12 duration of the appeal hearing; (2) the number of

13 rounds to be allocated to each side; (3) the duration

14 of each round; and (4) I think there is another point

15 about establishing the time period in the calendar for

16 the holding of the hearing. So I have passed beyond my

17 initial mention of two points. I think I have covered

18 four points.

19 Would counsel for the appellant like to speak

20 first?

21 MR. CLEGG: I would think that one week would

22 be more than sufficient to be able to dispose of the

23 appeal. It may well be that one wouldn't require a

24 fifth day, but I think, to be on the safe side, if a

25 week were set aside, it would be very comfortable.

Page 311

1 JUDGE SHAHABUDDEEN: We understand that some

2 of you gentlemen may have commitments, and I hasten to

3 emphasise, in case there is any doubt, that to the

4 extent possible, the Court would be glad to take

5 account of any commitments counsel at the bar may

6 have. There should be no question of that. On the

7 other hand, I do hope that counsel will appreciate that

8 the time constraints on the Court are enormous.

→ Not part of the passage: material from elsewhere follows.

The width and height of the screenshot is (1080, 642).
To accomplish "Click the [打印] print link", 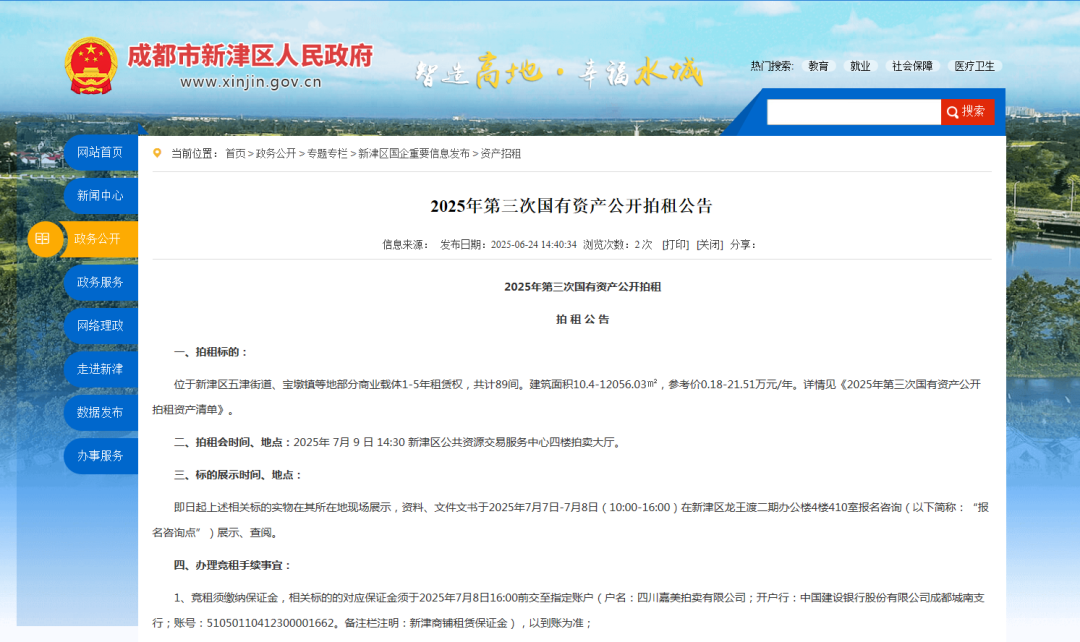I will click(x=675, y=245).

9 Now, we had in mind the week beginning 19th

10 of April. How does that respond to your situation?

11 MR. CLEGG: That would be a week that would

12 be convenient for me professionally.

13 JUDGE SHAHABUDDEEN: Convenient to you?

14 MR. CLEGG: Yes.

15 JUDGE SHAHABUDDEEN: What about the

16 Prosecution?

17 MR. KEEGAN: Yes, Your Honour. As far as I

18 know, Your Honour, I would be the only one who might

19 have a conflict with a trial, but certainly my other

20 colleagues would be more than able to carry on if I do

21 have a trial that week, but right now we have no firm

22 schedule in that case, so as far as we know, the dates

23 are fine.

24 JUDGE SHAHABUDDEEN: May I assume that you,

25 not being in a position to urge anything to the

Page 312

1 contrary, find the suggestion acceptable?

2 MR. KEEGAN: Yes, Your Honour.

3 JUDGE SHAHABUDDEEN: We will hold the hearing

4 during the week commencing the 19th of April.

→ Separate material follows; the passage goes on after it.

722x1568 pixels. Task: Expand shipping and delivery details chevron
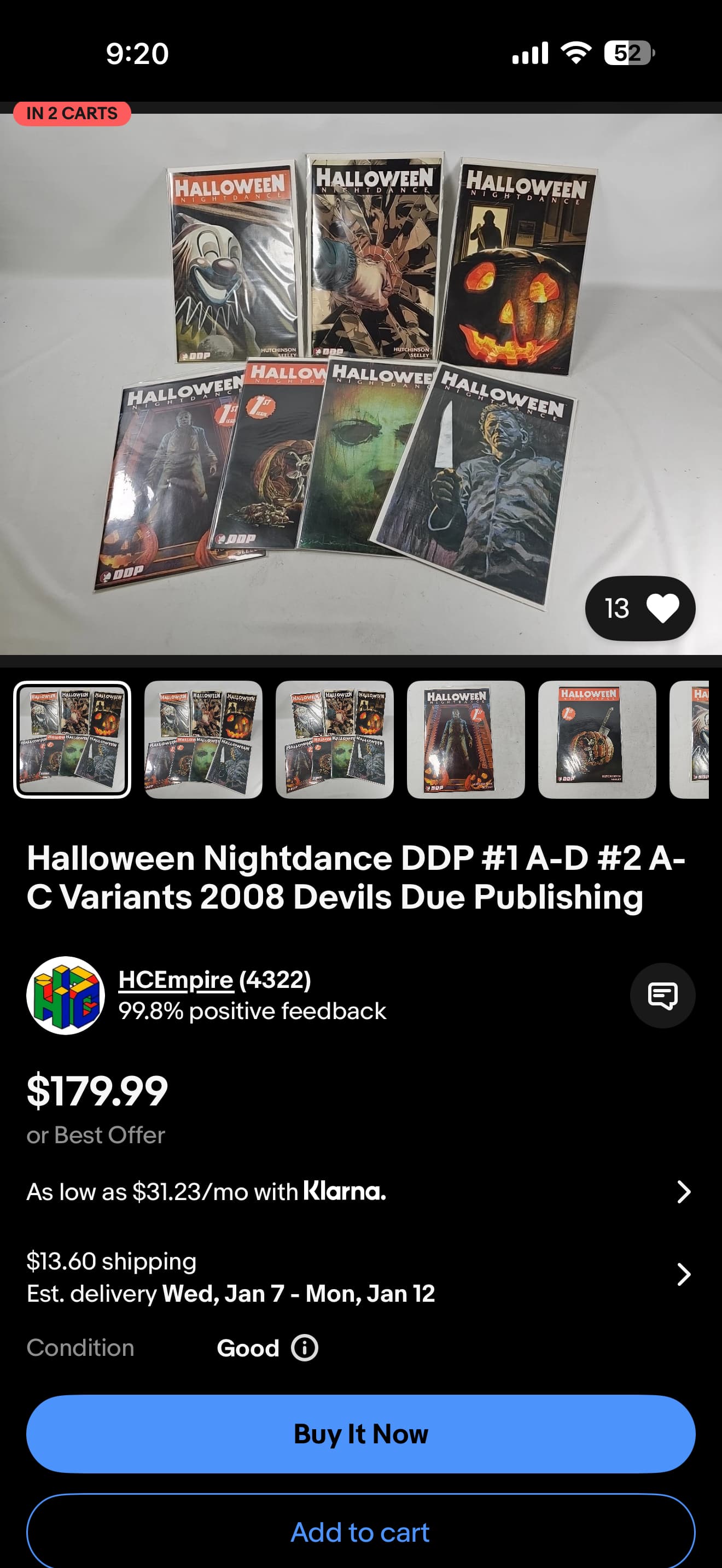[x=684, y=1274]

5 What about the configuration of the hearing?

6 Should there be two rounds, three rounds, four rounds?

7 MR. CLEGG: I would have suggested

8 tentatively that the appeal would perhaps best be

9 heard, as it were, in two parts, and that the

10 appellant's appeal should be heard first, responded to,

11 and then with me having the right of reply; and then

12 beginning again with the respondent's appeal, my

13 submissions, and then a right of reply for the

14 respondent. So tentatively, I would suggest if we keep

15 the submissions in two discrete parts, it will avoid

16 confusion.

17 JUDGE SHAHABUDDEEN: I see that. That's very

18 attractive, Mr. Clegg. Do you think that there is a

19 risk of duplication in that methodology?

20 MR. CLEGG: Not if we do it that way, I don't

21 think there are. I don't think there is any risk.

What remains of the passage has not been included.